特に、カタカナでは表記が難しいブラート・ブリュスト、つまり「焼いたソーセージ」ですが、これに関しては、サラミやソーセージに限らず、世界中の肉保存食の中で一番旨いと思っております。「ソーセージは茹でるのが通だ(粒マスタードをつけてね)」みたいな風潮がありますが、焼いたものを何も付けずにそのまま食べるのが最高でした(特にニュールンベルクでは。因に「ニュールンベルガー」は、日本では使われませんが、ソーセージの種類の名称になります。小振りの奴ですね。南米料理の「チョリソ」という鉄板焼きの辛いアレは、明らかにニュールンベルガーの影響下にありますね。そっくりだもの)。
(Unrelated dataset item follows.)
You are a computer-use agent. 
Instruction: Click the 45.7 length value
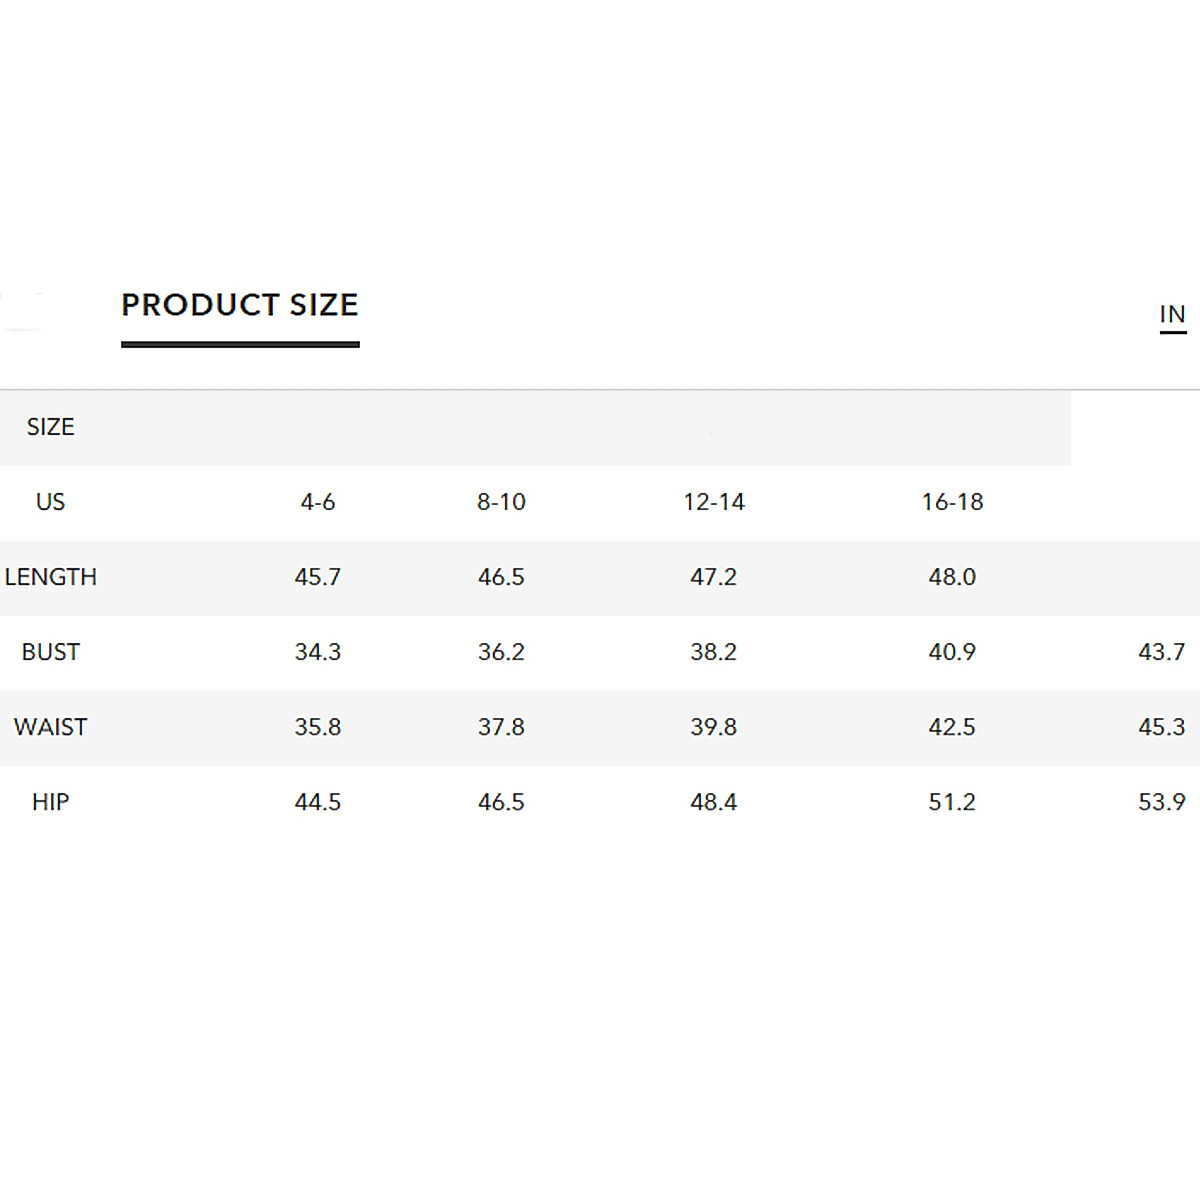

とはいえ「晩飯の楽しみがない」というのは困ったことでありまして、勢い、朝食と昼食(大抵、ブラート・ブリュストか、有名なヴィーナー・シュニッチェルか、ホッペルポッペルとかいった剽軽な名前がついた、所謂「ジャーマンポテト」と、食後には名前は忘れてしまいましたが、カルトフェル何とか、ええとこれは、ジャガイモのパンケーキですが、それにアプフェル・ゾーセ、つまり擦りリンゴのソースがかかったものを食べます)を食べておなかを一杯にし、夜はトローテ・イン・ブラウ(鱒を酢とバターで炊いた奴)か、レバー・クネーデルン・ズッペを半分(レバーを肉団子にしたものをコンソメに浮かべたもの。それでも日本人には食べきれないほどのポーションなので)と発酵生地の堅くて酸味のあるパンひと齧り。食後はナーハ・シュパイゼ(スイーツ)を何か一つ。といった感じで、ひっそり終わったものです。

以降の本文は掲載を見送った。